[Opening INPUT RECORDS section]

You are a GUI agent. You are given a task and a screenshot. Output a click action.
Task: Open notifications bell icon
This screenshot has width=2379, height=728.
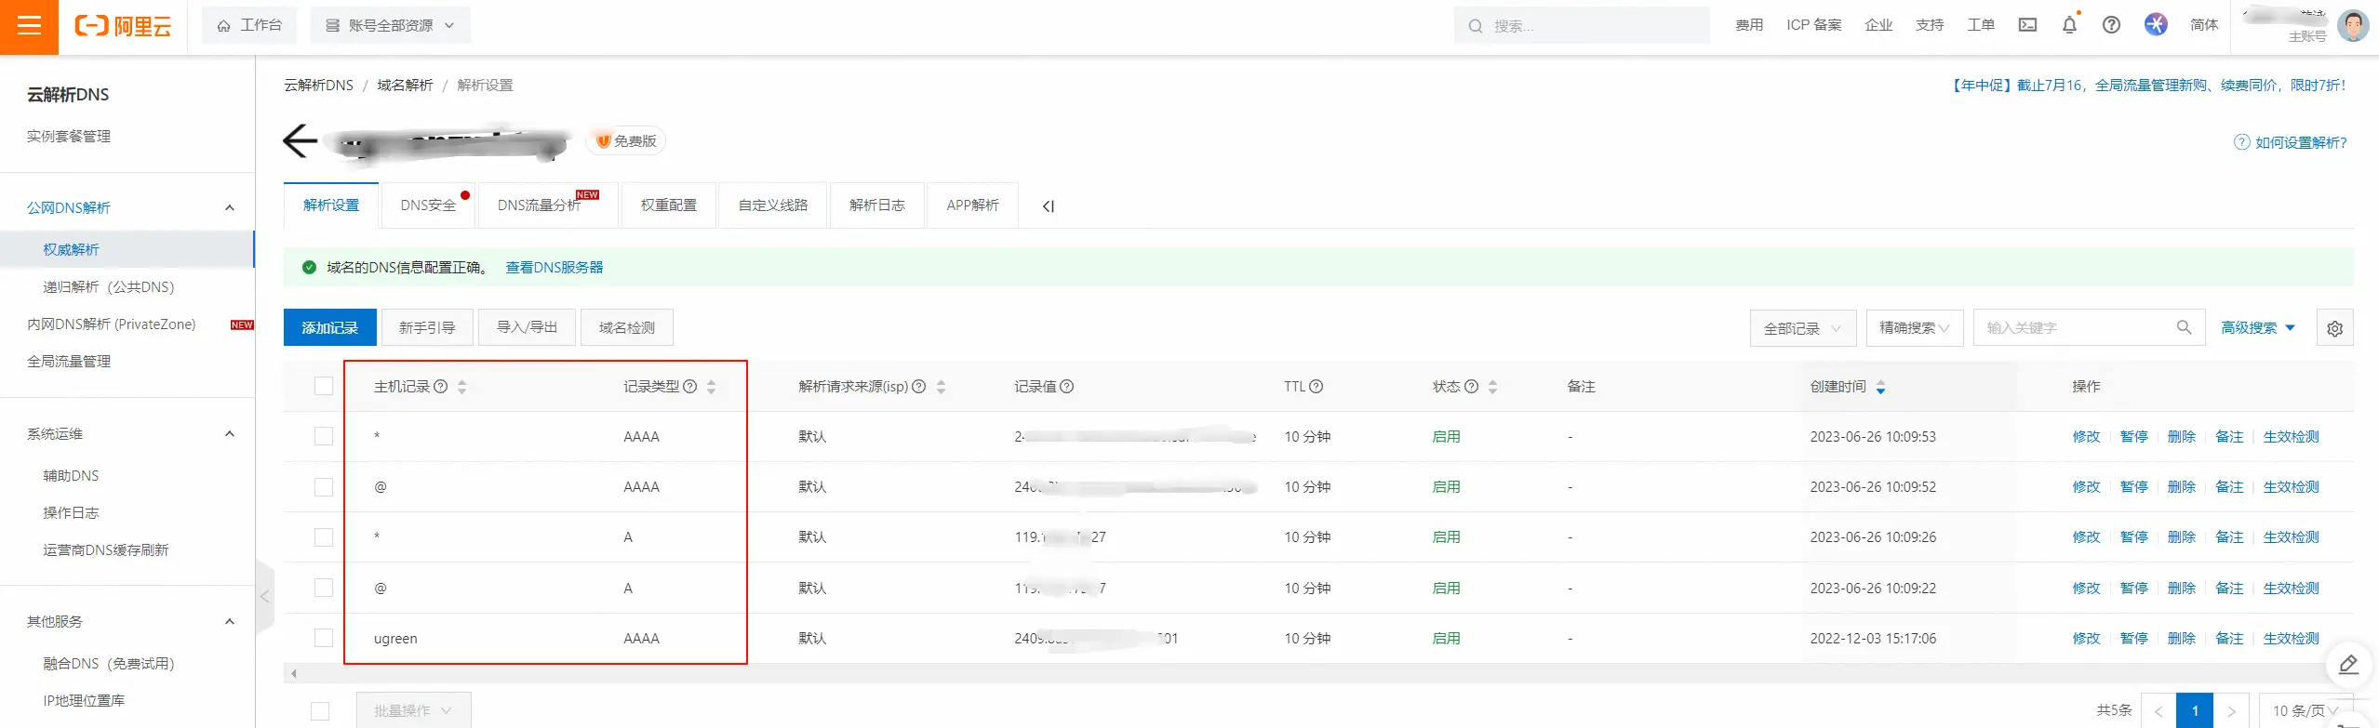coord(2069,25)
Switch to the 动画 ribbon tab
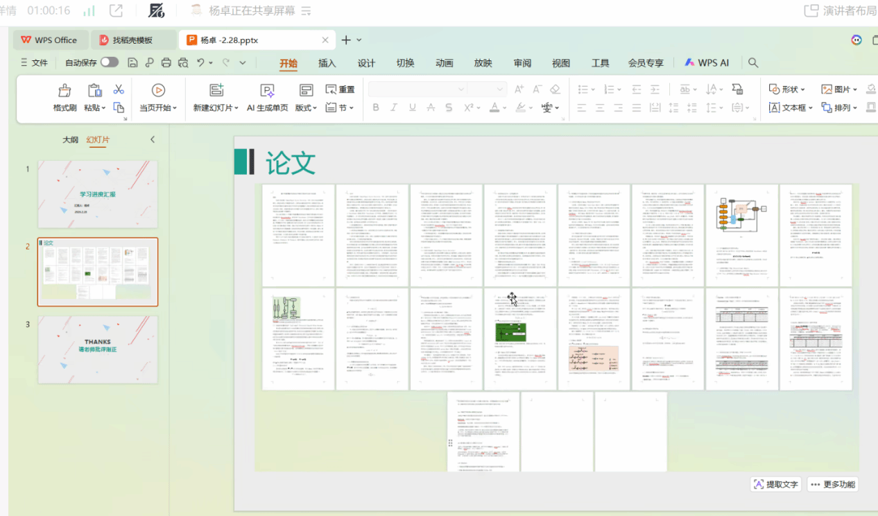This screenshot has height=516, width=878. point(445,63)
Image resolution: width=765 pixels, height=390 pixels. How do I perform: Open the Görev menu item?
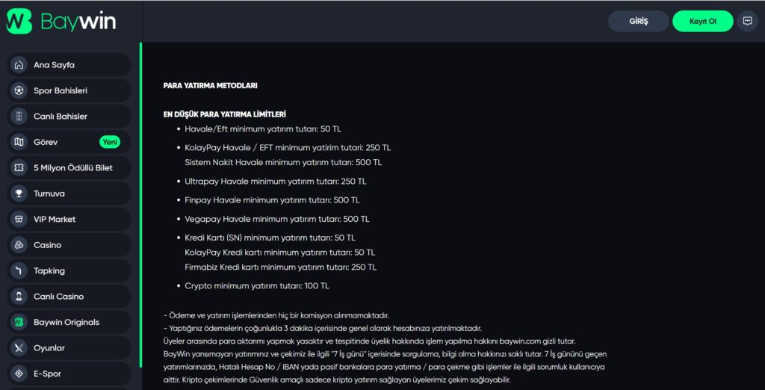click(46, 142)
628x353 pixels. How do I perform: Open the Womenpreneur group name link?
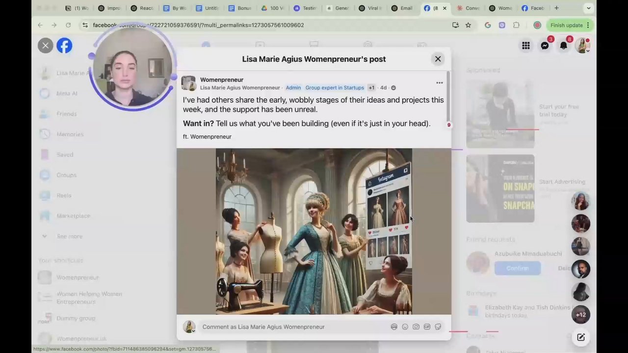pyautogui.click(x=221, y=79)
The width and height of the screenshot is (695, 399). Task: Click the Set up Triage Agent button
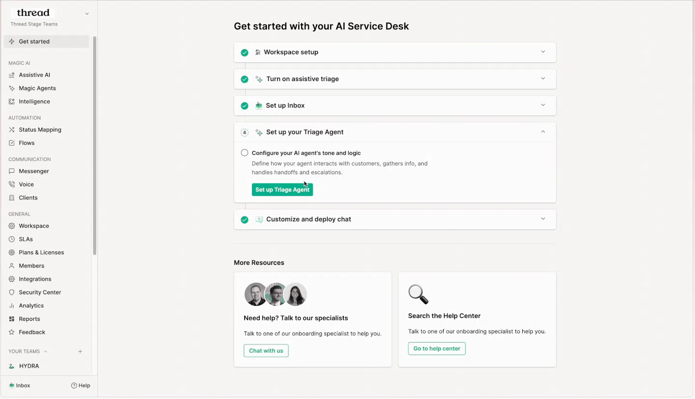tap(282, 190)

[Closing INPUT RECORDS section]

TASK DESCRIPTION:
Return the entries above in full and unchanged, omitting every image.

TASK OUTPUT:
You are a GUI agent. You are given a task and a screenshot. Output a click action.
Task: Open notifications bell icon
This screenshot has width=2379, height=728.
coord(2069,25)
Switch to the 动画 ribbon tab
This screenshot has height=516, width=878. point(445,63)
Image resolution: width=765 pixels, height=390 pixels. How do I perform: Open the Görev menu item?
click(46, 142)
628x353 pixels. How do I perform: Open the Womenpreneur group name link?
pyautogui.click(x=221, y=79)
The width and height of the screenshot is (695, 399). Task: Click the Set up Triage Agent button
tap(282, 190)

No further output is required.